衛星放送に関する研究では、降雨状況に応じて、降雨減衰が大きな地域に放射電力を集中させることで降雨遮断の克服を目指した次世代放送衛星システムの研究を進めたほか、軌道位 置が異なる複数衛星からの電波を同一のアンテナで受信する技術の研究を進めた。また、12GHz周波数帯について、国際的なチャンネルプランの見直しに備え、効率的な周波数配分のための研究を進めた。
 光伝送の研究では、将来の広帯域伝送技術の開発を目指し、高密度波長多重技術の研究を進めた。
 新しい材料・素子の研究では、超高感度で運用性の良いカメラの実現を目指して、固体撮像素子や冷陰極素子の研究を進めるとともに、超薄型平面 ディスプレイの実現を目指して、電場発光素子及び液晶素子の研究を進めた。
 家庭用の大画面ハイビジョン壁掛けテレビの性能改善に向けた研究では、放電型平面 ディスプレイの省電力化と高輝度化を目指した発光効率向上の研究を進めた。
 記録の研究では、超高密度記録を目指した垂直磁気記録の研究を進めた。


2 技術協力
外部に対する技術協力は、前年度から継続したもの10件、新たに実施したもの24件、合計34件について行った。

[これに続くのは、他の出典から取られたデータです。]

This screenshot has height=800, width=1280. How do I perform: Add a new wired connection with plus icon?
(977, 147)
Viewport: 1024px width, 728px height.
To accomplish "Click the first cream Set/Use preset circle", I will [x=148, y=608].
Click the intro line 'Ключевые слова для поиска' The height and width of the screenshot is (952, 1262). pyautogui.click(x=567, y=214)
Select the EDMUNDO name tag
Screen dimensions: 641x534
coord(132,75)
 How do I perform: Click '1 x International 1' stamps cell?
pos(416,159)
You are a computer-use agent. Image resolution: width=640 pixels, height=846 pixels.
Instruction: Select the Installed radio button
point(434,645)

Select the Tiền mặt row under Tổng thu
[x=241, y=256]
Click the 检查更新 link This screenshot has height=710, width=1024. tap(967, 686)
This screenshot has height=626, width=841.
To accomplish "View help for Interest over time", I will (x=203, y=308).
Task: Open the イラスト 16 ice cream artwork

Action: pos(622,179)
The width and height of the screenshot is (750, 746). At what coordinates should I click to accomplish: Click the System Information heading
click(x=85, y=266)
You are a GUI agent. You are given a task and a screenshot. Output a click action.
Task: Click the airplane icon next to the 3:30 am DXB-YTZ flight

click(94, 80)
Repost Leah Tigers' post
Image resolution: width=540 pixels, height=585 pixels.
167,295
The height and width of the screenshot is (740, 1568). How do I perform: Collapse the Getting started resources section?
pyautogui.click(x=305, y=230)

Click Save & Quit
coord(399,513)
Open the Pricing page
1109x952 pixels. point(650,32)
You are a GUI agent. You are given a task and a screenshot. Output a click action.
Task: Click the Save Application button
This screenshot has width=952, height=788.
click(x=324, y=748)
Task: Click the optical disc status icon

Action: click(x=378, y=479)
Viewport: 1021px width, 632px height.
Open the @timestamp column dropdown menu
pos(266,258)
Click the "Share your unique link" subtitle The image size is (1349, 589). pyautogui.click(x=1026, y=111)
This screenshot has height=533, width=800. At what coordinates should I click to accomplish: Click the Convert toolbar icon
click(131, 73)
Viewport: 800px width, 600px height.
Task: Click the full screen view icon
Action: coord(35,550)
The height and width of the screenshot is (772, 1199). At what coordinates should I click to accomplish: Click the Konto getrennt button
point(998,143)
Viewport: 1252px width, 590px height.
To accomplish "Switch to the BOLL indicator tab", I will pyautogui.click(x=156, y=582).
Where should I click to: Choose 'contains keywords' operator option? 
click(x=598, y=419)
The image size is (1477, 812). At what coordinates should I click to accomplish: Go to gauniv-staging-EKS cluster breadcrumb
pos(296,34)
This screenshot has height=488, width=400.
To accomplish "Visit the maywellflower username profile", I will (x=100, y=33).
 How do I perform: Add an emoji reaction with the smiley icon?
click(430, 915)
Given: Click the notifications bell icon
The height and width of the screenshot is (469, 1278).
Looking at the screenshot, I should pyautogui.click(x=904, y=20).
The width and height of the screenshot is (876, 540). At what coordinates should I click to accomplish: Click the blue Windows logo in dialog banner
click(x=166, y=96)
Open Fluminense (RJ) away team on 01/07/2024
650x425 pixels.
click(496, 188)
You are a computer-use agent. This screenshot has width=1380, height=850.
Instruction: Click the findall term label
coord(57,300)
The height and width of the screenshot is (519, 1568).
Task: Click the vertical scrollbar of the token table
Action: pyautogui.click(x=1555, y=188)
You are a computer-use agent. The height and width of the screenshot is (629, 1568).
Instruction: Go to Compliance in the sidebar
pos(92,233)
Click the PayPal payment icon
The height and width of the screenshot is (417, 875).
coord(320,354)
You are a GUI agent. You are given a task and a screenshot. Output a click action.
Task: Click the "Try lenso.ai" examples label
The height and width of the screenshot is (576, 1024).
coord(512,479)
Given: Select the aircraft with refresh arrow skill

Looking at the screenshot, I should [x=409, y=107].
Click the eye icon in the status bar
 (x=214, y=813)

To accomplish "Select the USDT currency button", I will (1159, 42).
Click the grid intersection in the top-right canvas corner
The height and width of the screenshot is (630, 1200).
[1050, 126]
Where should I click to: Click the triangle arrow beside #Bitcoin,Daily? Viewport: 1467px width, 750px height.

これらのうち主なものは、衛星デジタル放送関連技術、地上デジタル放送関連技術、話速変換技術であった。


3 特許権等の取得、外部への実施許諾
 本年度新たに取得した特許権及び実用新案権は206件であり、年度末における保有総数は1,393件となった。
 外部に対する実施許諾は、前年度から継続したもの154件、新たに許諾したもの11件、合計165件について行った。これらのうち主なものは、ハイビジョン受信機、HARP方式撮像管、デジタルVTR、FM文字多重放送受信機であった。


4 放送技術研究委員会
 重要な研究課題等については、部外学識経験者によって構成される放送技術研究委員会において、審議した。

(委員名 資料29)


5 研究成果の公表等
 研究の成果は、放送番組の制作等に活用するとともに、外部に対する技術移転により、放送技術及び電子産業技術の向上に寄与したほか、「NHK技研R&D」、新たに発刊した海外向けの「BROADCAST TECHNOLOGY」等を通じて公表した。
 また、関係学会の会誌や専門技術誌への寄稿、関係学会の研究集会での発表、各種団体や専門委員会への参画、放送技術研究所の公開、インターネットホームページへの掲載等により、研究成果 の周知及び公開を図った。
 なお、他の研究機関等との共同研究を実施し、その成果を放送技術の研究に反映させた。